A cada dia é maior o burburinho de que vários moradores da conhecida “Favela do Matarazzo/Esmeralda/Alvim Algarve”, comunidade humilde entre os bairros Estação e Palmeiras, na Zona Sul de Votuporanga, têm demonstrado a sua frustração, indignação e até a organização de um ato de protesto contra o projeto das casas apresentado para o chamado Programa de Desfavelamento, amplamente divulgado pelo setor de marketing da Prefeitura nos últimos dias. A insatisfação dos moradores se manifesta principalmente por terem sido constatadas mudanças no que foi apresentado nas inúmeras reuniões nos últimos anos com representantes de governos municipais, face à realidade que agora se apresenta para a construção das 185 moradias.

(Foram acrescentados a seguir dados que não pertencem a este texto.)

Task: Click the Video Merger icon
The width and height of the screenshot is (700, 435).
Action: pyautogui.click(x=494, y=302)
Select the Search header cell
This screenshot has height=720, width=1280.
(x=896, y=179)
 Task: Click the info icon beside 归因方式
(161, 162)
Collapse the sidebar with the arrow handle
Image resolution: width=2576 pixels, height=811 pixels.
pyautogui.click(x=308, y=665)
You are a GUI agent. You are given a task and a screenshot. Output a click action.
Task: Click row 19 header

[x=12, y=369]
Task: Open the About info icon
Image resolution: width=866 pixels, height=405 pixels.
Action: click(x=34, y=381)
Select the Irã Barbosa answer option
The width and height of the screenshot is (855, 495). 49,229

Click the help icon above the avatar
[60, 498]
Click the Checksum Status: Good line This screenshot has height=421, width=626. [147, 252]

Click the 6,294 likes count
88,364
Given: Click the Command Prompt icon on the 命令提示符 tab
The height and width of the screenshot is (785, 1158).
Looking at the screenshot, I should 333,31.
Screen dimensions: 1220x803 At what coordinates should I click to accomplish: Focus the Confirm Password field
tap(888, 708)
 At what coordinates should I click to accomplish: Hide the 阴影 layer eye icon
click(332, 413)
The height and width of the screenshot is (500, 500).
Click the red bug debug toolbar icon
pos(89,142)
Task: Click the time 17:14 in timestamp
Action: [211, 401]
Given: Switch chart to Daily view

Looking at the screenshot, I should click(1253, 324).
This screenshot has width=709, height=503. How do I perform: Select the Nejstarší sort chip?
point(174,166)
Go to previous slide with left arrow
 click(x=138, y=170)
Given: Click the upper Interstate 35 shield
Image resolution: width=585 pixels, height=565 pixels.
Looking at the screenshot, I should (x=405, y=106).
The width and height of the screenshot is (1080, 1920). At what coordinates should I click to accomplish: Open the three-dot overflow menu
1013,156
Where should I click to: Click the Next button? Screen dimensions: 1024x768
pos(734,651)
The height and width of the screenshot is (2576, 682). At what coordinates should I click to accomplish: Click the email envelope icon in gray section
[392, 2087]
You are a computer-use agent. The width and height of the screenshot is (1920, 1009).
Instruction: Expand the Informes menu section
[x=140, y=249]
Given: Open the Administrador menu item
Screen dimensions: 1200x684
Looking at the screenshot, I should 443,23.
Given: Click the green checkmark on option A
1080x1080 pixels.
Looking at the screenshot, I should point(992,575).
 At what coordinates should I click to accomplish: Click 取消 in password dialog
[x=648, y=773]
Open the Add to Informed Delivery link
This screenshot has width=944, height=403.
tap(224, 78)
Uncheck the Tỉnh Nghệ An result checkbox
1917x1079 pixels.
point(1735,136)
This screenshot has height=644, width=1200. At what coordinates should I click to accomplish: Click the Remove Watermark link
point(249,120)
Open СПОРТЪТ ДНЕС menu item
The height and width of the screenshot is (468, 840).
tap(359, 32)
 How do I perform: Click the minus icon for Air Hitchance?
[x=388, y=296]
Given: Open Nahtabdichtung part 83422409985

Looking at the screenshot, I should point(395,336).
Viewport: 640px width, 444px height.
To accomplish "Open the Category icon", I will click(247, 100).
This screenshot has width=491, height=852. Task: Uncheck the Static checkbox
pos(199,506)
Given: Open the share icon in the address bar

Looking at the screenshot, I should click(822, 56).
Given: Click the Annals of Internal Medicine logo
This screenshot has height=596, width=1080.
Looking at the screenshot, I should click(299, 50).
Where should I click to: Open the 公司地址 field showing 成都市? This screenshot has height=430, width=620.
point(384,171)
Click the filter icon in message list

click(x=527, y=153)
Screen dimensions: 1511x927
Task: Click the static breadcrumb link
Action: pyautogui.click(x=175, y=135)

As principais críticas apresentadas por moradores que a reportagem teve acesso ocorrem devido à informação de que as casas serão germinadas. Isso significa que cada moradia será ligada à outra, separada do imóvel ao lado por paredes. Também há indignação sobre o tamanho do terreno das casas.
A reclamação é de que a chamada “testada” dos terrenos, que é o comprimento da parte da frente, foi anunciada anteriormente em 10 metros, mas será menor. Terá na verdade 7,5 metros de comprimento, com 150 metros quadrados de terreno.
Outra queixa é que, ao contrário do que muita gente pode pensar, as casas do programa de desfavelamento não serão entregues “de graça”, mas cada morador deverá cumprir as regras do programa CDHU. Por conta disso, alguns moradores ameaçam, inclusive, dizer “não” para sair da favela por conta dos valores das mensalidades aplicadas pela companhia de habitação, que são em 20% do orçamento familiar.
Há relatos de pessoas que se estabeleceram naquela comunidade há muitos anos, justamente pelas condições de vida humilde, que conquistaram o seu “pedacinho de chão”, mas que temem deixar para trás as moradias em que estão estabelecidas para mudar para as casas do programa, onde não sabem se conseguirão honrar o compromisso do valor das parcelas. Muitas, inclusive, sobrevivem por meio de benefícios assistenciais.
Manifestação política
Um dos primeiros a alertar publicamente sobre o assunto foi o vereador Jurandir Benedito da Silva, o Jura (PSB), durante fala na tribuna na última sessão da Câmara Municipal. Jura afirmou ter ido ao local com moradores que se mostraram insatisfeitos com o projeto das casas.
“É uma testada pequena. Digo isso porque em reuniões que já acontecem há anos, as lideranças políticas sempre informaram aos moradores que a testada seria de 10 metros. Mas, o que eles mais reclamam é que são casas germinadas. Portanto, no local será impossível haver janelas e maior ventilação. A insatisfação é generalizada”, diz Jura que afirmou fazer a ligação entre as críticas e a Prefeitura para tentar resolver os impasses.
Outro vereador que se manifestou foi o parlamentar de oposição pelo PRD, Cabo Renato Abdala. Ele disse estar ciente de todas as queixas e do drama das famílias, prometeu mobilizar esforços para ajudar, mas criticou a falta de clareza do que, segundo ele, foi divulgado pela Prefeitura em relação aos fatos, na realidade. “Estive no local e realmente fiquei extremamente preocupado com o que a Prefeitura oferece aos moradores depois de tantas promessas. As casas são muito pequenas. Para ter uma ideia, eu deitei onde será um dos quartos de uma casa para medir. Tenho 1,80 de estatura e quase não consegui deitar no espaço do quarto. Imagino a dificuldades que famílias, principalmente com crianças, terão para se acomodar. Sigo acompanhando e cobrando por providências.”
Conclusão das obras em 18 meses
A Prefeitura de Votuporanga tem divulgado que a previsão de conclusão da obra das 185 moradias do Conjunto Habitacional “Thui Seba” é de 18 meses “tornando assim, realidade o sonho da casa própria para famílias das regiões do Matarazzo, Esmeralda, Alvim Algarve e Olímpio Formenton, se consolidando em uma grande conquista aguardada há mais de 50 anos e proporcionando uma vida mais digna”, segundo nota à imprensa. No local também serão construídas, em até 60 dias, duas casas modelos para serem visitadas pelos futuros moradores.
A área onde serão construídas as casas já recebeu toda a infraestrutura necessária como obras de drenagem, guias, sarjetas, asfalto e estrutura de iluminação. A Prefeitura também abriu a nova Rua Luiz Vanzella que dá acesso ao Conjunto Habitacional, passando por trás da antiga Colônia da Fepasa.